Produce as output only the lines below starting at the line with "Smart24 (122, 1028)" and continuing through the line with "Loe lähemalt (251, 2559)", each one exactly as written.

[Collected data entries]
###

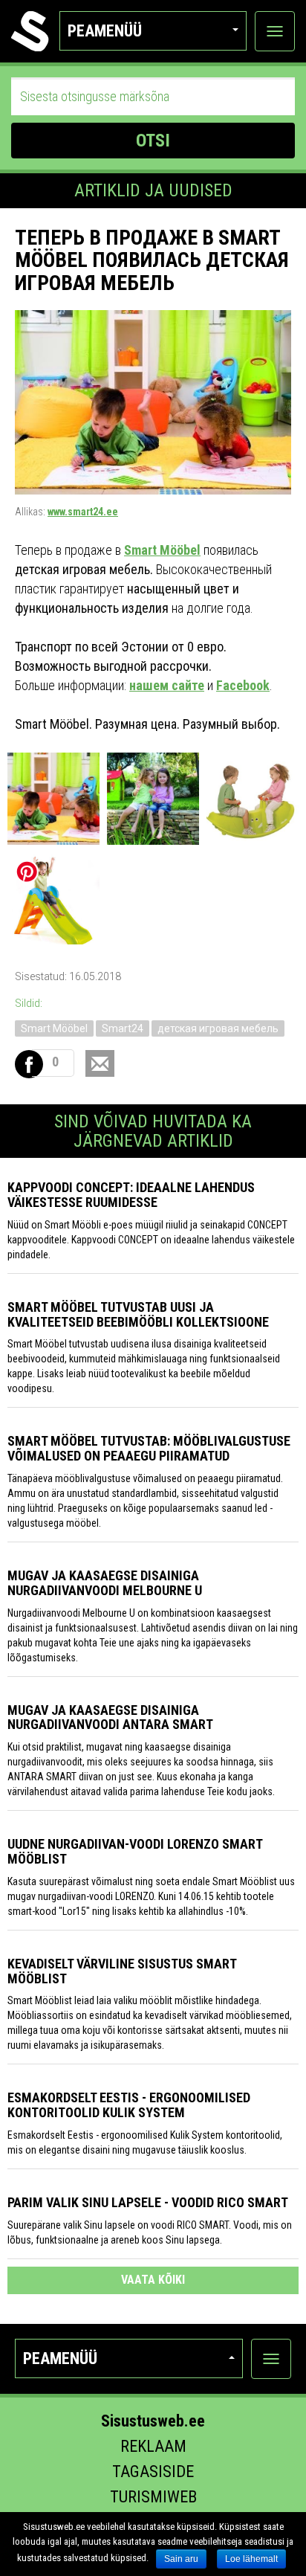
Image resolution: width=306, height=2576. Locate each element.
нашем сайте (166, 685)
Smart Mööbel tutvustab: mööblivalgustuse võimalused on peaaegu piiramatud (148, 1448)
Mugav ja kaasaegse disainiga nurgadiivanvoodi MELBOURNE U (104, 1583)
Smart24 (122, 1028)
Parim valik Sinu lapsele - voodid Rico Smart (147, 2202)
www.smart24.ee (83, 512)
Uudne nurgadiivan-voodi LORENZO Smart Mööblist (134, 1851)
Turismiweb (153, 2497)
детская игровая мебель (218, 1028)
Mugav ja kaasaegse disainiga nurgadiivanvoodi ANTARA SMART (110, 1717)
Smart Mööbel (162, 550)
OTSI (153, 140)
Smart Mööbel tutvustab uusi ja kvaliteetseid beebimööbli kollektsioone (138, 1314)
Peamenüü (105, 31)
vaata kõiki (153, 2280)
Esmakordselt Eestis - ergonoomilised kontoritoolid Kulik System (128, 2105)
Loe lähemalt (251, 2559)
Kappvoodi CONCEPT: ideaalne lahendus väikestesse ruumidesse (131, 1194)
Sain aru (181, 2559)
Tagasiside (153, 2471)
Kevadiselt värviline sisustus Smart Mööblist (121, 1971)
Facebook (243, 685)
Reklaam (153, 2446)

###

> **Exercise solution**
Smart24 (122, 1028)
Parim valik Sinu lapsele - voodid Rico Smart (147, 2202)
www.smart24.ee (83, 512)
Uudne nurgadiivan-voodi LORENZO Smart Mööblist (134, 1851)
Turismiweb (153, 2497)
детская игровая мебель (218, 1028)
Mugav ja kaasaegse disainiga nurgadiivanvoodi ANTARA SMART (110, 1717)
Smart Mööbel (162, 550)
OTSI (153, 140)
Smart Mööbel tutvustab uusi ja kvaliteetseid beebimööbli kollektsioone (138, 1314)
Peamenüü (105, 31)
vaata kõiki (153, 2280)
Esmakordselt Eestis - ergonoomilised kontoritoolid Kulik System (128, 2105)
Loe lähemalt (251, 2559)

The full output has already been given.